§ WORK TASK: If a line in the data below includes the string "swatch", please return a copy of it.

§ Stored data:
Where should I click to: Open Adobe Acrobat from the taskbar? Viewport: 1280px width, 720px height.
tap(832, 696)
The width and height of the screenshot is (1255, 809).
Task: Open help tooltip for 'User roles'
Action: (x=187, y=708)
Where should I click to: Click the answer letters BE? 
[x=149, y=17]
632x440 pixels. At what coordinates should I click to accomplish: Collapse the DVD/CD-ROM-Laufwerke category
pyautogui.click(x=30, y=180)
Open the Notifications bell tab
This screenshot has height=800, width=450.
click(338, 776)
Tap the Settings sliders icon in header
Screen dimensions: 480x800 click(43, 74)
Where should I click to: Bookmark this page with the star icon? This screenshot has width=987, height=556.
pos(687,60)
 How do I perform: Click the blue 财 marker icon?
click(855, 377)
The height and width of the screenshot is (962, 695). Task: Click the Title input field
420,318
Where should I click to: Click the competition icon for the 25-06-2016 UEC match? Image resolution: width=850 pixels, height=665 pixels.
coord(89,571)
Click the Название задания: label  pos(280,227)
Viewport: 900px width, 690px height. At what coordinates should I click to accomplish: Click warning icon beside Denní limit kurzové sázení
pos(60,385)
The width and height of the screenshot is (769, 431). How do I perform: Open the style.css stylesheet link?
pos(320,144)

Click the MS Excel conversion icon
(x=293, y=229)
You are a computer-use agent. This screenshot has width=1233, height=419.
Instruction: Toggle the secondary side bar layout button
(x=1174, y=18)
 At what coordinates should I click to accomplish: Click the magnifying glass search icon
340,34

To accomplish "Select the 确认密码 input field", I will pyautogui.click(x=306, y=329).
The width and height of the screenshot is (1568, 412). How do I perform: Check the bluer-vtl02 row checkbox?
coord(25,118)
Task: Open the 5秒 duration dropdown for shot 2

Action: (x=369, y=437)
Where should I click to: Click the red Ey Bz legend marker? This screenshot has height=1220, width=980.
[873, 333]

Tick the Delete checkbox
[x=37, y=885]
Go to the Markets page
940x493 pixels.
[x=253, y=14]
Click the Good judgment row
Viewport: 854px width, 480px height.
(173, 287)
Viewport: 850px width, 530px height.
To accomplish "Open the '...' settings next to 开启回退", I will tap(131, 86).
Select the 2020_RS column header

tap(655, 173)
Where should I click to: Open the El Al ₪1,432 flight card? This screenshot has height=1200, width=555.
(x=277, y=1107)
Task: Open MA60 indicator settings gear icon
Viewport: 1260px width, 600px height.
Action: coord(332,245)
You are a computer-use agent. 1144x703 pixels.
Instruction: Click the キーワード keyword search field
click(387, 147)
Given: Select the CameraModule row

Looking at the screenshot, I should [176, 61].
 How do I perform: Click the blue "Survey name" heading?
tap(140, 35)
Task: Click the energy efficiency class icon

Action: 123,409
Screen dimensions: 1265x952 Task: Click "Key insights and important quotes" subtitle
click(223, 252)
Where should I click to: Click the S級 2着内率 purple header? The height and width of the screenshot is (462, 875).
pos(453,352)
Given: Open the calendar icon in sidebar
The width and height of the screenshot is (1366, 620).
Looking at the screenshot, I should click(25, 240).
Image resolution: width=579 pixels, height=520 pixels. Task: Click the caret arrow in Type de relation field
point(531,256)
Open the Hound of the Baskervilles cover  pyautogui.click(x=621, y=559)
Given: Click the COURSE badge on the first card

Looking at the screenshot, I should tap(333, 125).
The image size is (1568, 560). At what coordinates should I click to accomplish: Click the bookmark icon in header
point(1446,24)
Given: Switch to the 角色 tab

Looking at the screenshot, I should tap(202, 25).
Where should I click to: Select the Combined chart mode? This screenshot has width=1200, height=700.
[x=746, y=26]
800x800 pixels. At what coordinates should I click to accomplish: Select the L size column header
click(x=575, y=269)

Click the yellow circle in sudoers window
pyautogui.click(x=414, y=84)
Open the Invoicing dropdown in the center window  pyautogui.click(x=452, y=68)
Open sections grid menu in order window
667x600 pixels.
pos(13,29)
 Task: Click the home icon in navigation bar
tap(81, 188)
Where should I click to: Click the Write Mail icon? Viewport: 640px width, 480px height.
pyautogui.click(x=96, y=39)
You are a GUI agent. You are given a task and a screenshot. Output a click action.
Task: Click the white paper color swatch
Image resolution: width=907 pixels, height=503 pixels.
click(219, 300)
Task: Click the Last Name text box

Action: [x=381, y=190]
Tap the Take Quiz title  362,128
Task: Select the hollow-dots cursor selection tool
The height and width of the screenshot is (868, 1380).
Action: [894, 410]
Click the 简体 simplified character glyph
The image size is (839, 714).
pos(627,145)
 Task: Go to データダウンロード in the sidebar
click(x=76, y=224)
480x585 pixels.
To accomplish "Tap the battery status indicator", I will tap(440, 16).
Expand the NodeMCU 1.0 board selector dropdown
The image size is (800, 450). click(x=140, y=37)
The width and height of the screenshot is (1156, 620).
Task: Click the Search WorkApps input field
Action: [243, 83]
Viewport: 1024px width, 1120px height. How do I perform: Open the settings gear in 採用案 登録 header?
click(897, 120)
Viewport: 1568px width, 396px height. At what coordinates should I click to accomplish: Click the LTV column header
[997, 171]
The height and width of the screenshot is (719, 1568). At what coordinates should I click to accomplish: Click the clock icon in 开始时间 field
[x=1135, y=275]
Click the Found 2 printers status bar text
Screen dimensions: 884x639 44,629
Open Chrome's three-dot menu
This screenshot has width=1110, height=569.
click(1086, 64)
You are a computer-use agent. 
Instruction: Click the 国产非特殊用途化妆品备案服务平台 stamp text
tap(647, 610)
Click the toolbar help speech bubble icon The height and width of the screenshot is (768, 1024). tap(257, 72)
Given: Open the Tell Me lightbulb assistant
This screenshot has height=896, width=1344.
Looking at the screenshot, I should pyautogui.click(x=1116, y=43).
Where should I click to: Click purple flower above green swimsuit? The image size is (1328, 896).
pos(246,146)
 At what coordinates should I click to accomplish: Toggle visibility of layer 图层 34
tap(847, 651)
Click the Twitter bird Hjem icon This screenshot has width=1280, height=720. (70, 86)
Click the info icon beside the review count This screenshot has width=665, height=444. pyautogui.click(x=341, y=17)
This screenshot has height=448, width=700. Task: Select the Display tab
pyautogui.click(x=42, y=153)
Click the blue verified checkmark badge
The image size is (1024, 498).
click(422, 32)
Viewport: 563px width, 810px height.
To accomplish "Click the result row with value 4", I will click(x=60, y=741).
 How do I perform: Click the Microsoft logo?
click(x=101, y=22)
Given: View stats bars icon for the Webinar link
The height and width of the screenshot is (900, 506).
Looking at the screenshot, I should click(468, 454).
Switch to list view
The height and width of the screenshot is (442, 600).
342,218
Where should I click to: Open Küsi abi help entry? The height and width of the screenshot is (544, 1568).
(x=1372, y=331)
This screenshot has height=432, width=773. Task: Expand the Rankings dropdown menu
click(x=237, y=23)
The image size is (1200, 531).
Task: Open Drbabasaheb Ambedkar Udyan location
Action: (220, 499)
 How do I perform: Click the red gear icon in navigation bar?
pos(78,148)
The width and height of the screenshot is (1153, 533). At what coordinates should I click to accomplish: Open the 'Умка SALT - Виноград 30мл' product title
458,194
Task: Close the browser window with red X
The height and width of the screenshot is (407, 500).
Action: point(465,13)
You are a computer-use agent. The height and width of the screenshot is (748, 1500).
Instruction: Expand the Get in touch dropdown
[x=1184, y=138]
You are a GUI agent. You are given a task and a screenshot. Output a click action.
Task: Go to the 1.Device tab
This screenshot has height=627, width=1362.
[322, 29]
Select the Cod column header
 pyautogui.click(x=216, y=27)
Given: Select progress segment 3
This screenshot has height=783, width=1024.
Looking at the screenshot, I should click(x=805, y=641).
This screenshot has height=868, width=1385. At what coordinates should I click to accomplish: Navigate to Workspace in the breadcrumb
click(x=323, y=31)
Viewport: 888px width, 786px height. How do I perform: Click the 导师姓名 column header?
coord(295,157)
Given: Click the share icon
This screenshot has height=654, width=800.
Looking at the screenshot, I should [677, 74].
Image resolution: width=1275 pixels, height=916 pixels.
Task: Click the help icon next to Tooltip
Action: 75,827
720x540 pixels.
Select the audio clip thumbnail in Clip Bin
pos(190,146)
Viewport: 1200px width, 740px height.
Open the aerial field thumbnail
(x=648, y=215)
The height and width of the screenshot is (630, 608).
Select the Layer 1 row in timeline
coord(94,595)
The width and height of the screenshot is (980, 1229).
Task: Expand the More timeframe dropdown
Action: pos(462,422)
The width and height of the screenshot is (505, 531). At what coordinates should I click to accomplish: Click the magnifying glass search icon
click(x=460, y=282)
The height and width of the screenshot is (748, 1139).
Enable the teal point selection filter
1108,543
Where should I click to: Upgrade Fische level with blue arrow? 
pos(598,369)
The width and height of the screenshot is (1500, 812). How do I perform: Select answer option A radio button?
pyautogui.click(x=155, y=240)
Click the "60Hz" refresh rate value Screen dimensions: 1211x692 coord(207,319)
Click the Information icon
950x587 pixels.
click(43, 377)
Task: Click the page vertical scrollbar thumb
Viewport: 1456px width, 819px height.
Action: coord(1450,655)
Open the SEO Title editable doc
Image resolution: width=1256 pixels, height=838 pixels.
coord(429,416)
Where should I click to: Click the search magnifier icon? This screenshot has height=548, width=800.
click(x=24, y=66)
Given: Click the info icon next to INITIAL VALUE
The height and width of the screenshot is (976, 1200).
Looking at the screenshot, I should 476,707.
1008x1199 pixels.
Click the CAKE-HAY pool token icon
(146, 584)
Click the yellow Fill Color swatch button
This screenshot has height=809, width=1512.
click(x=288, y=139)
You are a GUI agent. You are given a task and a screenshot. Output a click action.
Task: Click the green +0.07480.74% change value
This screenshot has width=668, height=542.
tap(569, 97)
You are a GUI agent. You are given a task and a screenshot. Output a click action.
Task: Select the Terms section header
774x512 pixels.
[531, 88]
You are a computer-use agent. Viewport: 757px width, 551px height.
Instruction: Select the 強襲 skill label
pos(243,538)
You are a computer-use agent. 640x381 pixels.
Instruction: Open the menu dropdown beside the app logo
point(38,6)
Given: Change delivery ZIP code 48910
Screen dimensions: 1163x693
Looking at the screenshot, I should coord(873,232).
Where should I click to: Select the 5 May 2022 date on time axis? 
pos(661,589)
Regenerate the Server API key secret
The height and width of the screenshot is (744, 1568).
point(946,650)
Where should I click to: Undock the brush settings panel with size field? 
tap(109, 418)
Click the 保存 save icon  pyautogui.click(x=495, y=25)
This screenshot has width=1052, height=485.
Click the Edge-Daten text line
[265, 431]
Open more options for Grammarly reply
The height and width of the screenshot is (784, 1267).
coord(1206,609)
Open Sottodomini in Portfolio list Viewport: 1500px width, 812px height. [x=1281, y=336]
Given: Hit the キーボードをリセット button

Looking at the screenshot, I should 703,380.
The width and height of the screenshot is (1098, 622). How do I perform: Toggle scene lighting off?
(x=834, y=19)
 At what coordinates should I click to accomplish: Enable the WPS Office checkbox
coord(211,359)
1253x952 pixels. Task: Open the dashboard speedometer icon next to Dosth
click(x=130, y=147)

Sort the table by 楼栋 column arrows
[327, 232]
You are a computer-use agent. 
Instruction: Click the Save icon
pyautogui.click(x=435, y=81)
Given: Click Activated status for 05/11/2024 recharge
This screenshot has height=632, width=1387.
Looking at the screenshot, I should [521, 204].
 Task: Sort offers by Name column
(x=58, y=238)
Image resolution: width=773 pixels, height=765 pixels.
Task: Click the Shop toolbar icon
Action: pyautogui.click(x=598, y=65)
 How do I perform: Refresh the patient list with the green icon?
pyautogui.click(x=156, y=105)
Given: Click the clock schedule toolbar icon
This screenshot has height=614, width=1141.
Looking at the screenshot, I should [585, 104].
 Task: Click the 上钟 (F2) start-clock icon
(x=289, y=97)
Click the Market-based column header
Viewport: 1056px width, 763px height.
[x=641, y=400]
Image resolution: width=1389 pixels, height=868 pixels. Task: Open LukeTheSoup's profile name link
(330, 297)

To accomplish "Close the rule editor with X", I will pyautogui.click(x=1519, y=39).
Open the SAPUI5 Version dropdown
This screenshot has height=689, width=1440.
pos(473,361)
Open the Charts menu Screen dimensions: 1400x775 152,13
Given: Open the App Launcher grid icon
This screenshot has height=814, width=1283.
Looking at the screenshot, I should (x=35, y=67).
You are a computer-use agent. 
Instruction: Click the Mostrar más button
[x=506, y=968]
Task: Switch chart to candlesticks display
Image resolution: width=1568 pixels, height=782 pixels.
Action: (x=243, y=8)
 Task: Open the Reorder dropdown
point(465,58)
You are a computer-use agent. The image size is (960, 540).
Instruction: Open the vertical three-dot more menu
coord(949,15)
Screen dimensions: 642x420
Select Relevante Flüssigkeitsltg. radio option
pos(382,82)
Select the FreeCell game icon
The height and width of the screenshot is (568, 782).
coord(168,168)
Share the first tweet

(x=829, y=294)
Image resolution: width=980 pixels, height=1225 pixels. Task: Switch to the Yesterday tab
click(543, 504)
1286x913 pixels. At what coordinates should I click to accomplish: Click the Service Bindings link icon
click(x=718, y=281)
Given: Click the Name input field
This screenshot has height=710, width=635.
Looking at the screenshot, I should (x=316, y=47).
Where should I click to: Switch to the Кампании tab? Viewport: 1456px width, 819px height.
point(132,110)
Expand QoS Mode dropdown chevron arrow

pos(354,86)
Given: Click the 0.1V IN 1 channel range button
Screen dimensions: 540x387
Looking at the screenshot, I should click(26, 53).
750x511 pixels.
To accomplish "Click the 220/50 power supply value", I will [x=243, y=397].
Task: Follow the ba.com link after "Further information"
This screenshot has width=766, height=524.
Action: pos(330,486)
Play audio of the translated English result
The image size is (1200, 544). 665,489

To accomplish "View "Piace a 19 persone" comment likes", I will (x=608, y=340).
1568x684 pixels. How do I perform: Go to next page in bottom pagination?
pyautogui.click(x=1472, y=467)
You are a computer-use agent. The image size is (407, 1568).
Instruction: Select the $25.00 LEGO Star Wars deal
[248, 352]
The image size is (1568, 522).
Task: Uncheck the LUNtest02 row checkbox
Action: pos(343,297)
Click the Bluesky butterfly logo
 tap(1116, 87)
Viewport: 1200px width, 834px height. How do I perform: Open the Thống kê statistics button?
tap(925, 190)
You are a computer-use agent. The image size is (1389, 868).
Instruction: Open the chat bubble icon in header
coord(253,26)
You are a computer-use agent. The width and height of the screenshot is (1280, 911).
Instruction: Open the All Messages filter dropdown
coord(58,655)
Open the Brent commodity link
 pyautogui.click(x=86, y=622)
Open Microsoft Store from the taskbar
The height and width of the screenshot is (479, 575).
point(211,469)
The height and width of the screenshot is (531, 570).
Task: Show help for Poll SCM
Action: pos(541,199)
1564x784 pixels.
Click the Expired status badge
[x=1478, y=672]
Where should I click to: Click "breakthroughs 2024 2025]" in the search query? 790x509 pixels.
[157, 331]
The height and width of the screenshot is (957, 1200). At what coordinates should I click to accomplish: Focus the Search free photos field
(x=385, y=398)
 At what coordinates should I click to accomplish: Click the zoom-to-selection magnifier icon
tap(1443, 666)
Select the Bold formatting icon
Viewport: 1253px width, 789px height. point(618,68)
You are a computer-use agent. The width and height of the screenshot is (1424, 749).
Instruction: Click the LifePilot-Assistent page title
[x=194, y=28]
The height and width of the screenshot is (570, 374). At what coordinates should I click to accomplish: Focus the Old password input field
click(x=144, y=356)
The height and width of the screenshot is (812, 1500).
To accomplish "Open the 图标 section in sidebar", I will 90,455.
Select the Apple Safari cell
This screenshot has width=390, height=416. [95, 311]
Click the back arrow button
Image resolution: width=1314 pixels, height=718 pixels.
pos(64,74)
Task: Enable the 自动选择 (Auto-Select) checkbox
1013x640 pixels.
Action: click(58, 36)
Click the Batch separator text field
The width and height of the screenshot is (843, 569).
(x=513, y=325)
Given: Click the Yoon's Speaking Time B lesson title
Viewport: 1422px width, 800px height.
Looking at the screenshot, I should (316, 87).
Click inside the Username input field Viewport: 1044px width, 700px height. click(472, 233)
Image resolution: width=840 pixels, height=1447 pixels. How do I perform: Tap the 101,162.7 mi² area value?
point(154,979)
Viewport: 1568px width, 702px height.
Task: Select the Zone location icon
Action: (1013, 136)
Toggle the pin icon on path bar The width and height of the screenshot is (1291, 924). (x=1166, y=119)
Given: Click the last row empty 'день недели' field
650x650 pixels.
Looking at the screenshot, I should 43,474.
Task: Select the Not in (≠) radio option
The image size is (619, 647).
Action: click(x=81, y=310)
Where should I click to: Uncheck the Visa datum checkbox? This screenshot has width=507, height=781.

§ TASK ANSWER:
Task: Click the white paper color swatch
Click the yellow Fill Color swatch button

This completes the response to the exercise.